Managers & Shareholders in Turkish Limited Companies Is the Liability Really “Limited”?

Managers & Shareholders in Turkish Limited Companies Is the Liability Really “Limited”?

Is the Liability Really “Limited”?

3 min read
Author: Av. Onur Puğ
Managers & Shareholders in Turkish Limited Companies Is the Liability Really “Limited”?

3 October 2025

Author: Av. Onur Puğ Does the phrase “I invested my capital, the rest is the company’s problem” actually reflect reality in Turkish limited companies?

Sometimes yes.

Sometimes absolutely not.

Especially once tax debts, SGK premiums (Turkish Social Security Institution liabilities), public receivables, or signatures placed under the title of “company manager” enter the picture.

Under Turkish Commercial Code, limited liability mainly protects shareholders against ordinary commercial debts.

But public debts are a very different discussion.

General Liability of Shareholders

Under Articles 573 and 602 of the Turkish Commercial Code, a limited company is generally liable for its debts with its own assets.

As a rule, shareholders are only responsible for their committed capital contributions.

Meaning:

ordinary company debts usually do not directly affect the personal assets of shareholders. But there are important exceptions.

Under Article 35 of the Law on the Collection of Public Receivables:

if public debts such as taxes or SGK obligations cannot be collected from the company itself, shareholders may become personally liable in proportion to their shareholding ratios.

And yes, this risk may continue even after liquidation or share transfer under certain conditions.

The Reality of Being a “Manager”

The word “manager” may look elegant on a business card.

The financial consequences may look less elegant later.

Under Turkish law, company managers carry significantly broader responsibility than ordinary shareholders.
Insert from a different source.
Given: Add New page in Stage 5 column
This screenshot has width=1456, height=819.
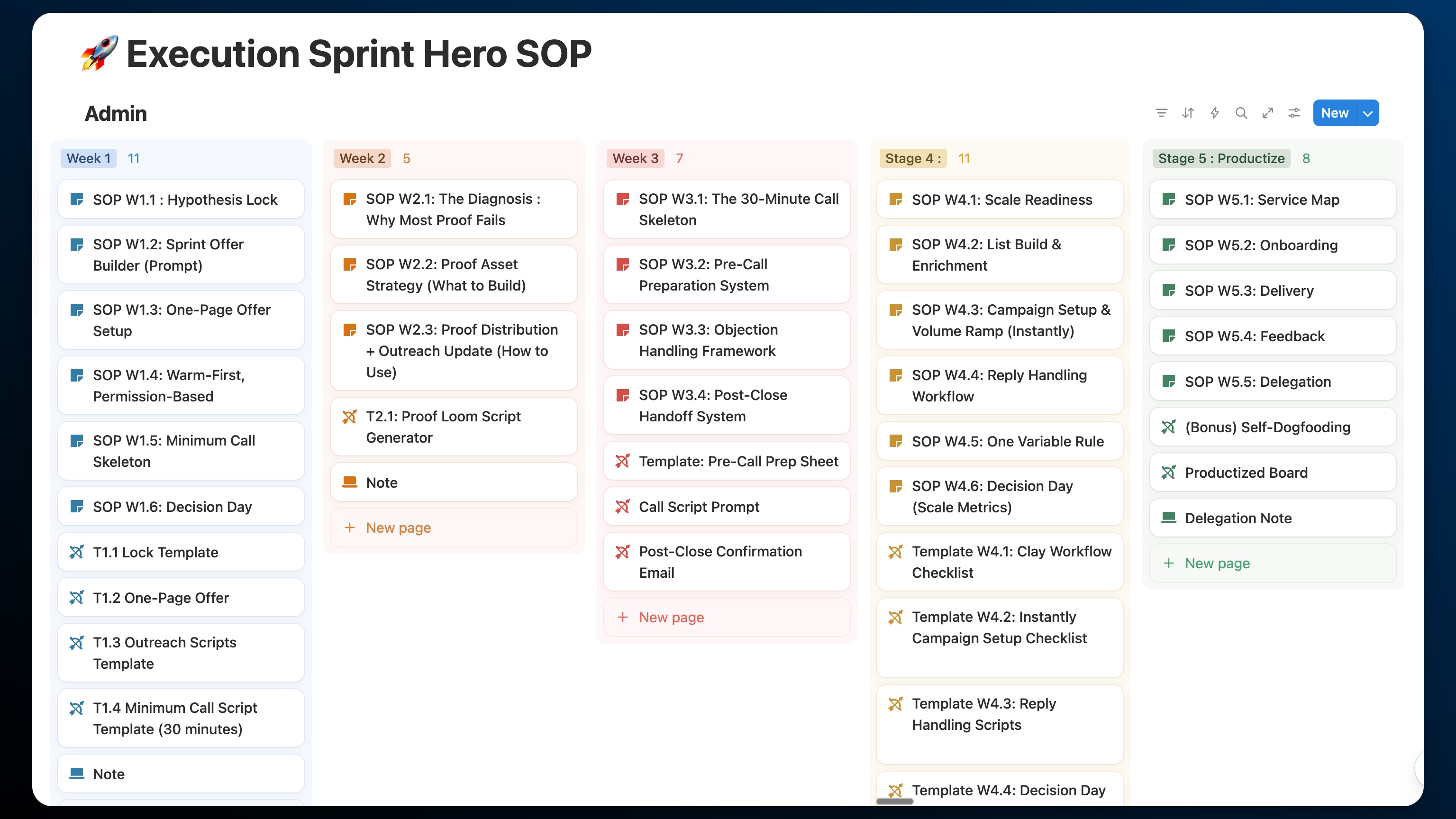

This applies whether the manager is also a shareholder or not.

Under Turkish Commercial Code Article 553, managers may become liable for damages caused by violations of legal obligations, the articles of association, or managerial duties.

If multiple managers exist, joint liability may also arise.

Meaning:

the claimant may sometimes pursue the full amount from a single manager first, regardless of internal fault distribution.

And under public receivable legislation together with Tax Procedure Law provisions, managers may become personally liable for the entire unpaid public debt with their personal assets.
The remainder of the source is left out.